**Stated goal**
Format the stretch of entries from the line containing "You are a GUI" through the last entry as a JSON list of strings, with one string per line. Skip blank lines and omit the pictures.

**Data rows**
* Start *
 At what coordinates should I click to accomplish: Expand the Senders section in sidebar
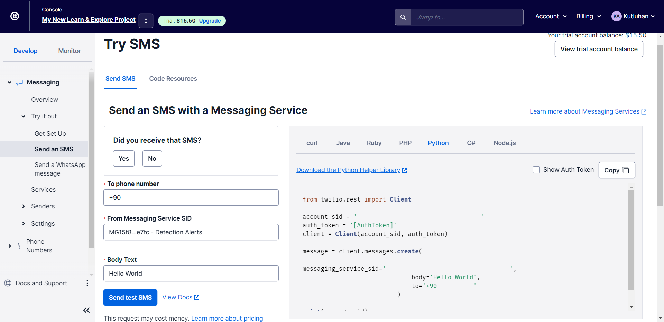24,206
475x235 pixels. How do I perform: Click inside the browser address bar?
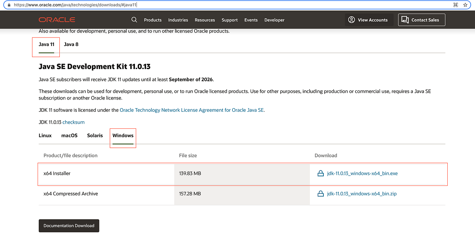tap(158, 5)
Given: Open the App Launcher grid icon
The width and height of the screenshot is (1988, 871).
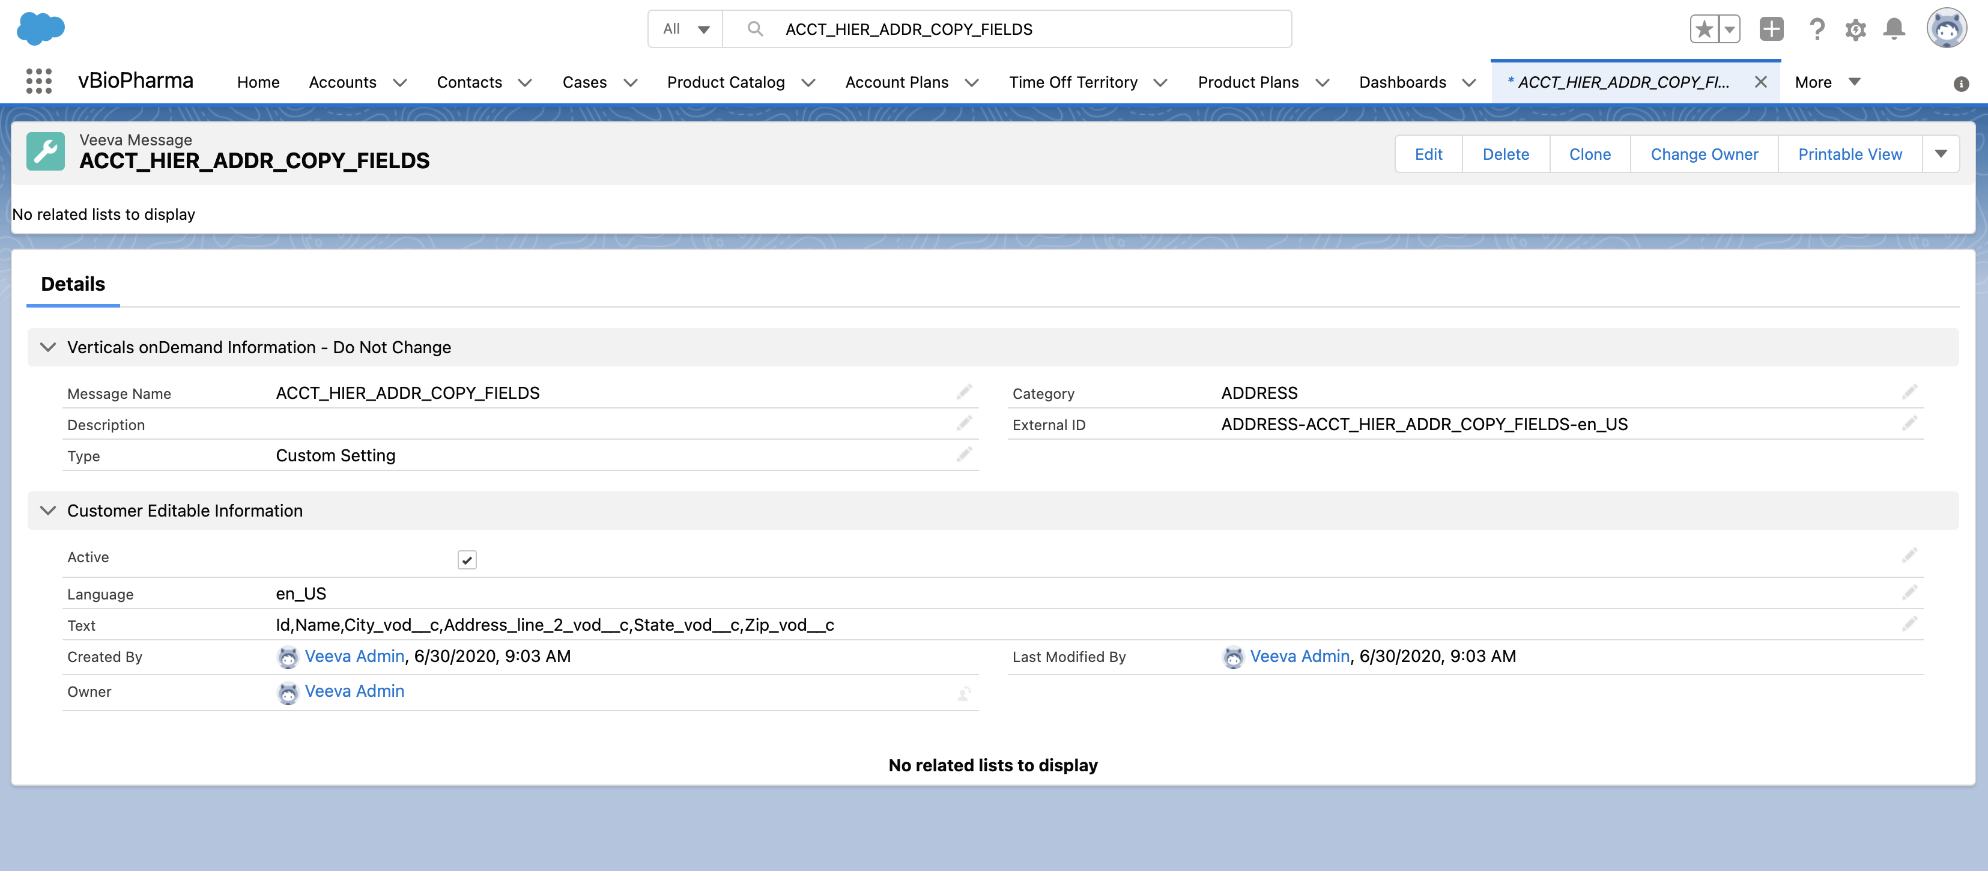Looking at the screenshot, I should coord(39,81).
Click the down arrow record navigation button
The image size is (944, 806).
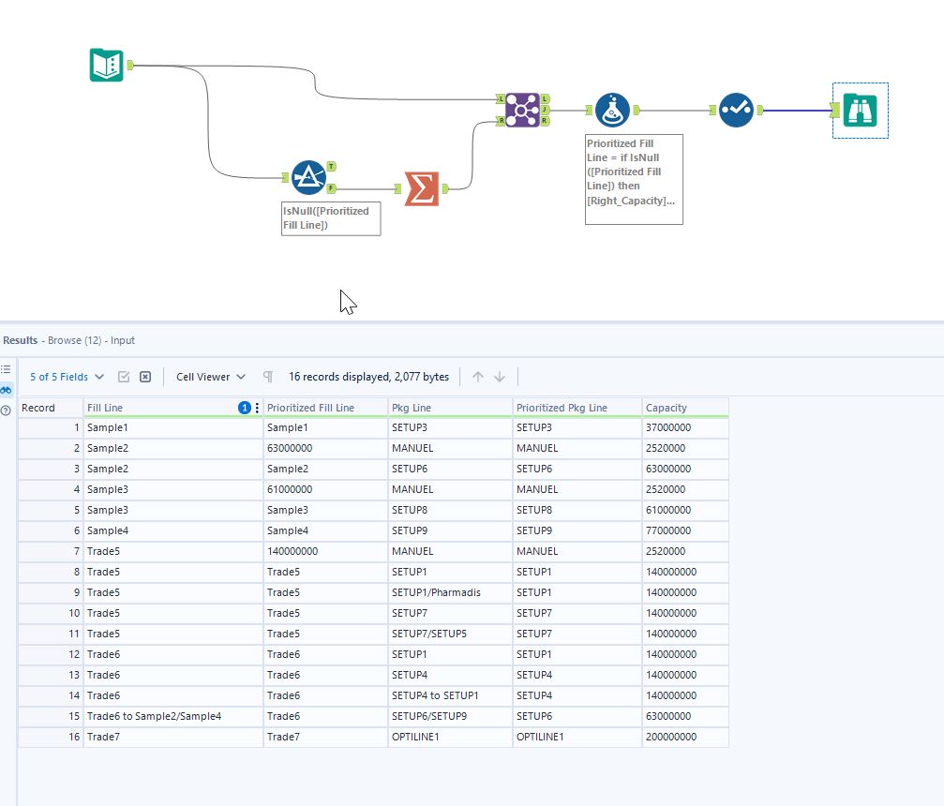point(501,377)
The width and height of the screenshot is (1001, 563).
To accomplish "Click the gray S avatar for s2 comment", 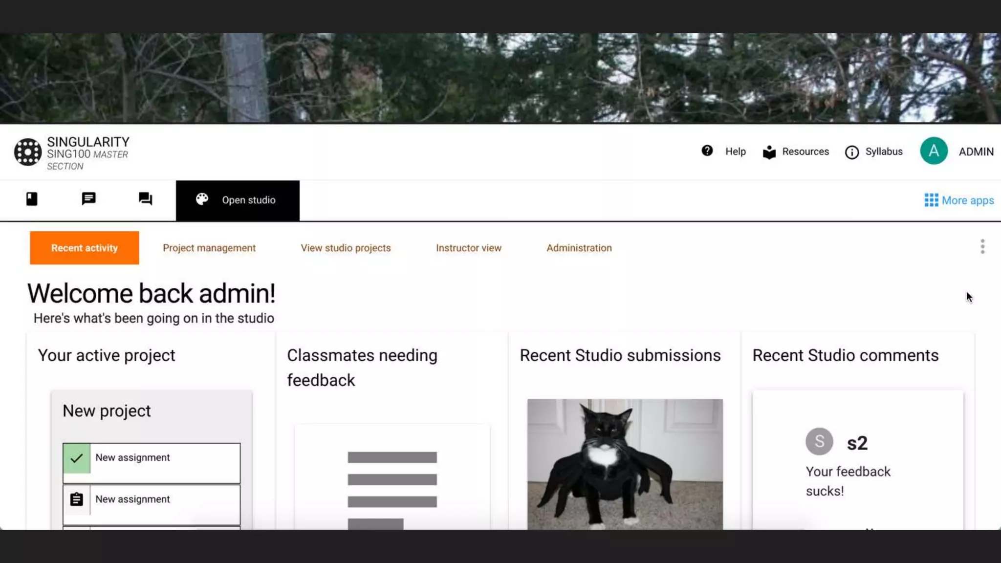I will tap(819, 442).
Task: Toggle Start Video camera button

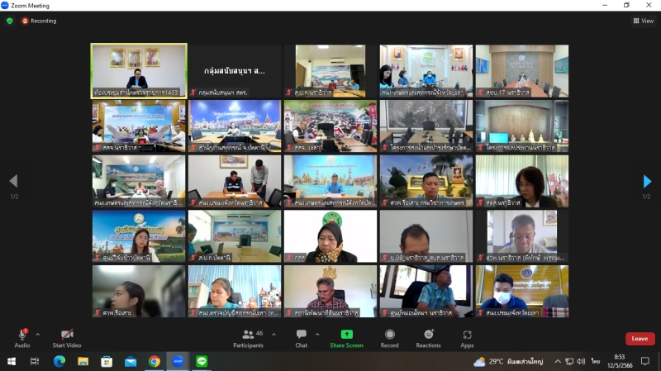Action: point(66,335)
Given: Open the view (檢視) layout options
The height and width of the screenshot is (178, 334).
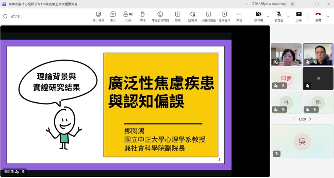Looking at the screenshot, I should coord(178,16).
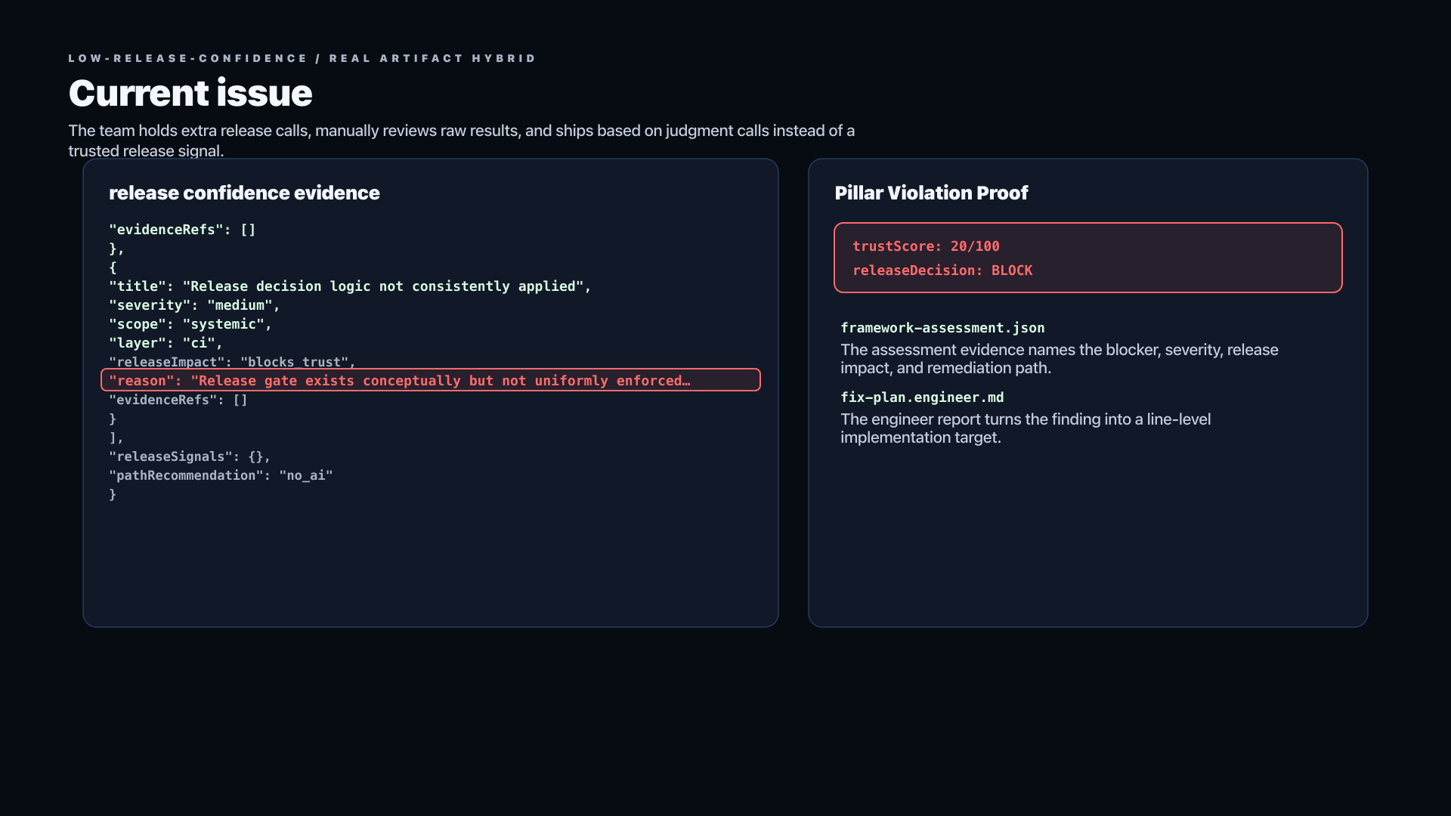Open framework-assessment.json file label

[x=942, y=328]

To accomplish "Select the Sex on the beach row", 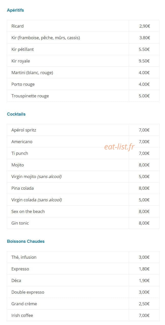I will click(83, 211).
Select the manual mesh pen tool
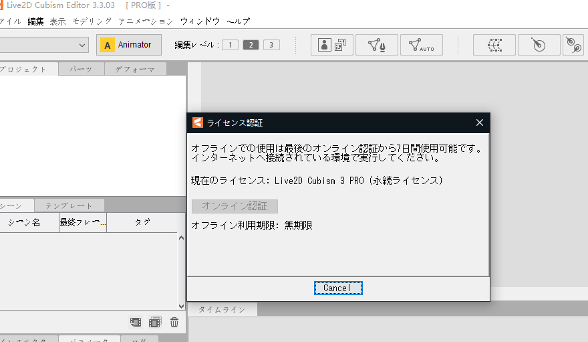 377,45
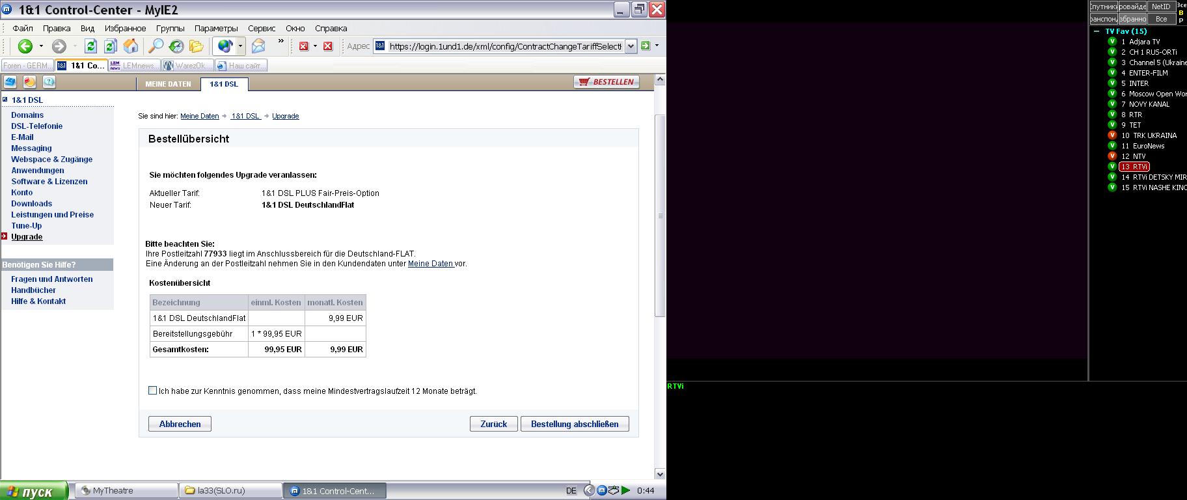Check the Mindestvertragslaufzeit 12 Monate checkbox
This screenshot has width=1187, height=500.
[152, 391]
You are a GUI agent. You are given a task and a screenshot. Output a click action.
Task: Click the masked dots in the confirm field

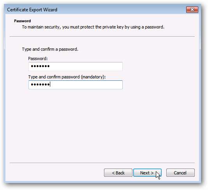[40, 84]
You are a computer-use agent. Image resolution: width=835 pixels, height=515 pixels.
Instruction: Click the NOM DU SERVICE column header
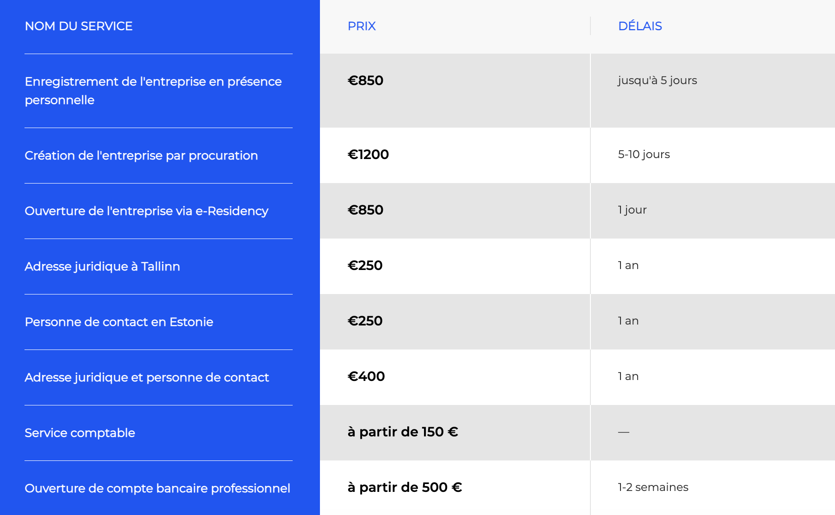coord(79,26)
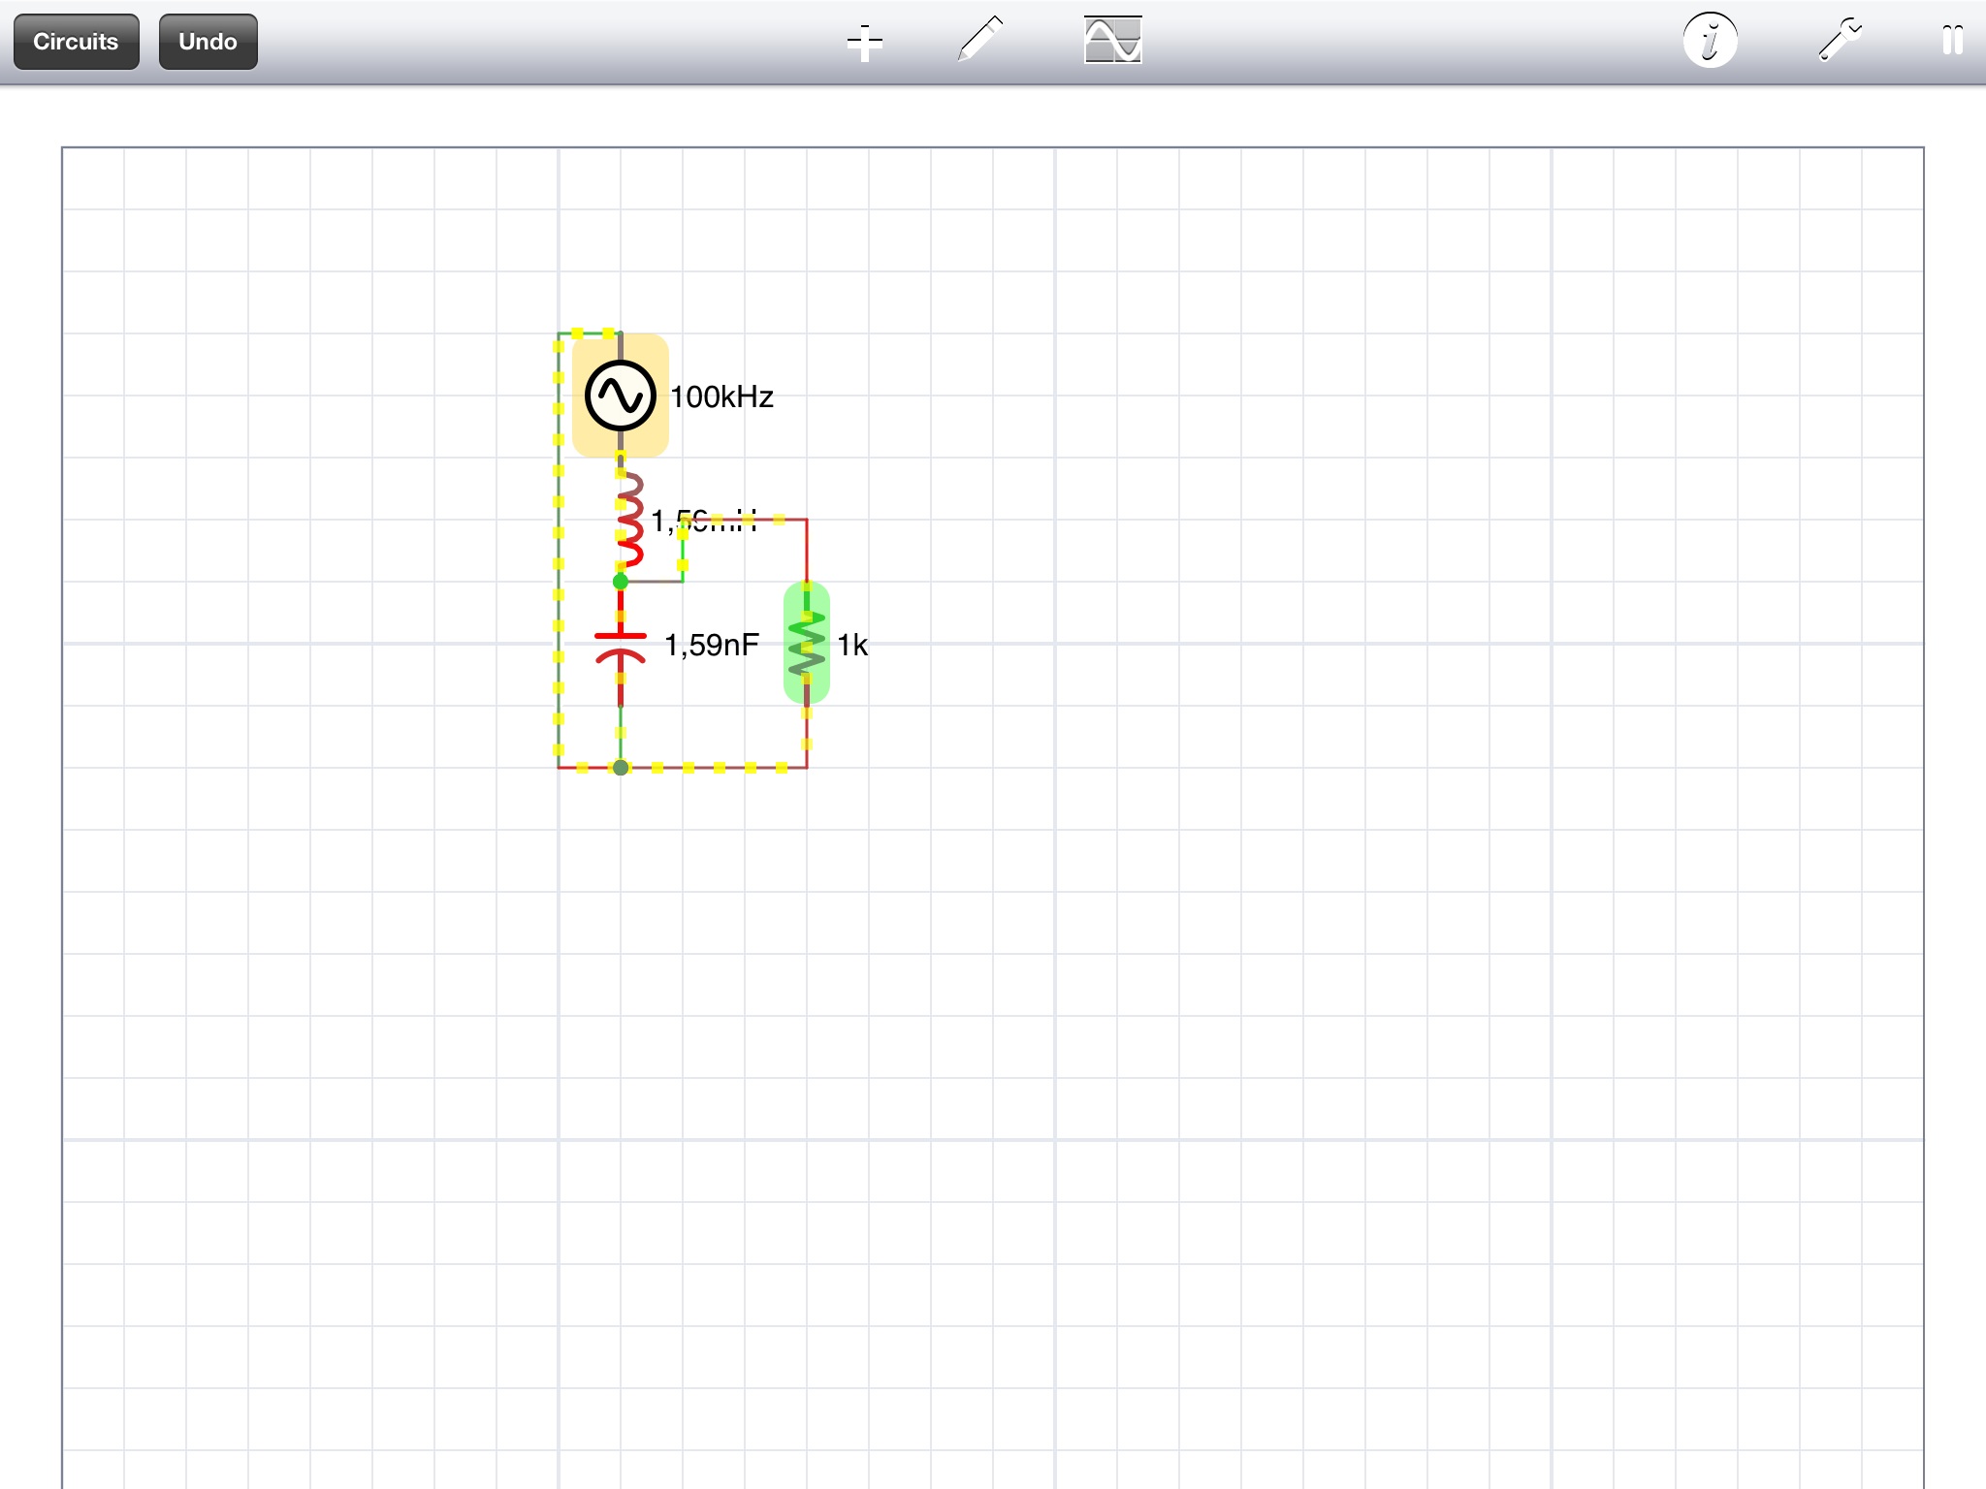Open the wrench settings tool
This screenshot has width=1986, height=1489.
point(1839,41)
* End *
**Full response**
[
  "You are a GUI agent. You are given a task and a screenshot. Output a click action.",
  "Task: Click the masked dots in the confirm field",
  "[40, 84]",
  "You are a computer-use agent. Image resolution: width=835 pixels, height=515 pixels.",
  "Instruction: Click the NOM DU SERVICE column header",
  "coord(79,26)",
  "Open the wrench settings tool",
  "This screenshot has width=1986, height=1489.",
  "point(1839,41)"
]